* What is being asked: Please set down the line that contains "صفحه اصلی (365, 19)" and every line below it through the last, exactly as written, with no other lines.

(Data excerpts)

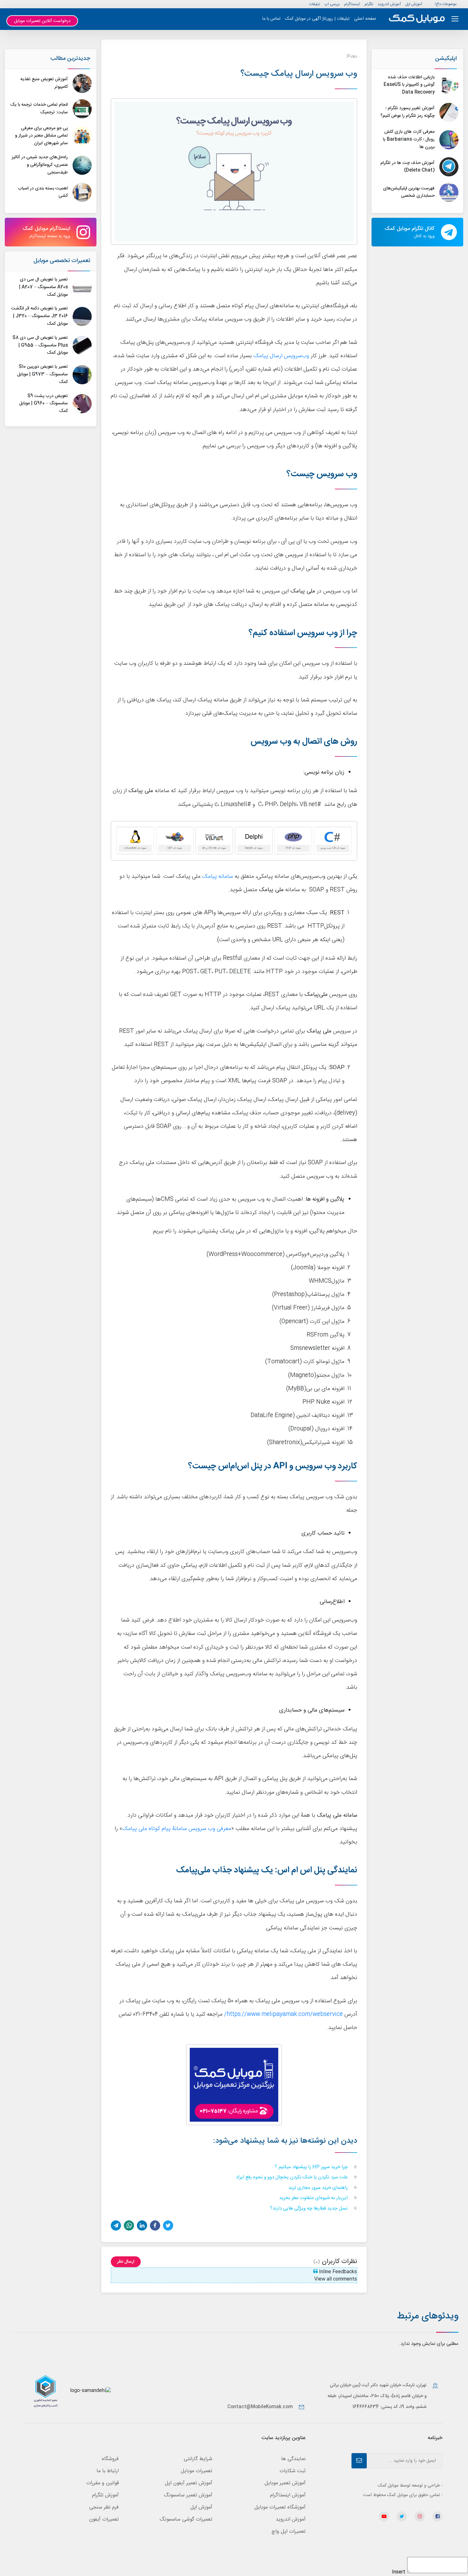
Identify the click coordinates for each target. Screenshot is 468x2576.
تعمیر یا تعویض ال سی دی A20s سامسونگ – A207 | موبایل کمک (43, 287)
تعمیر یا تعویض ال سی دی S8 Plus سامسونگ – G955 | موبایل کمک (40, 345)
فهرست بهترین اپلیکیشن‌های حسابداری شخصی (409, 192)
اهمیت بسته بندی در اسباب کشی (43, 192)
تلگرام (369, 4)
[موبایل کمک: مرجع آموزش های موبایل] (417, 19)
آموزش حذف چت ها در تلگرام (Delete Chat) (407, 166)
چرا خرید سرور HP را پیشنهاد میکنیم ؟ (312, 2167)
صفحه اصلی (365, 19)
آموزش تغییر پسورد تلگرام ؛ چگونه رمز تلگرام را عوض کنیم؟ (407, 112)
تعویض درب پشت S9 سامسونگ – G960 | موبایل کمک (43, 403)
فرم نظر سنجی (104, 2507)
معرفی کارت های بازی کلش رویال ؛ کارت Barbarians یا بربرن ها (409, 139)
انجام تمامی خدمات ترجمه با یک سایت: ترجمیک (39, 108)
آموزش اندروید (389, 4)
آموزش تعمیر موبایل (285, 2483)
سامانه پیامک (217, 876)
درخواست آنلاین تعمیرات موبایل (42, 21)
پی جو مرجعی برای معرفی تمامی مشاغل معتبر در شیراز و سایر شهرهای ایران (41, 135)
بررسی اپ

* Solution for this exercise:
صفحه اصلی (365, 19)
آموزش تغییر پسورد تلگرام ؛ چگونه رمز تلگرام را عوض کنیم؟ (407, 112)
تعویض درب پشت S9 سامسونگ – G960 | موبایل کمک (43, 403)
فرم نظر سنجی (104, 2507)
معرفی کارت های بازی کلش رویال ؛ کارت Barbarians یا بربرن ها (409, 139)
انجام تمامی خدمات ترجمه با یک سایت: ترجمیک (39, 108)
آموزش اندروید (389, 4)
آموزش تعمیر موبایل (285, 2483)
سامانه پیامک (217, 876)
درخواست آنلاین تعمیرات موبایل (42, 21)
پی جو مرجعی برای معرفی تمامی مشاغل معتبر در شیراز و سایر شهرهای ایران (41, 135)
بررسی اپ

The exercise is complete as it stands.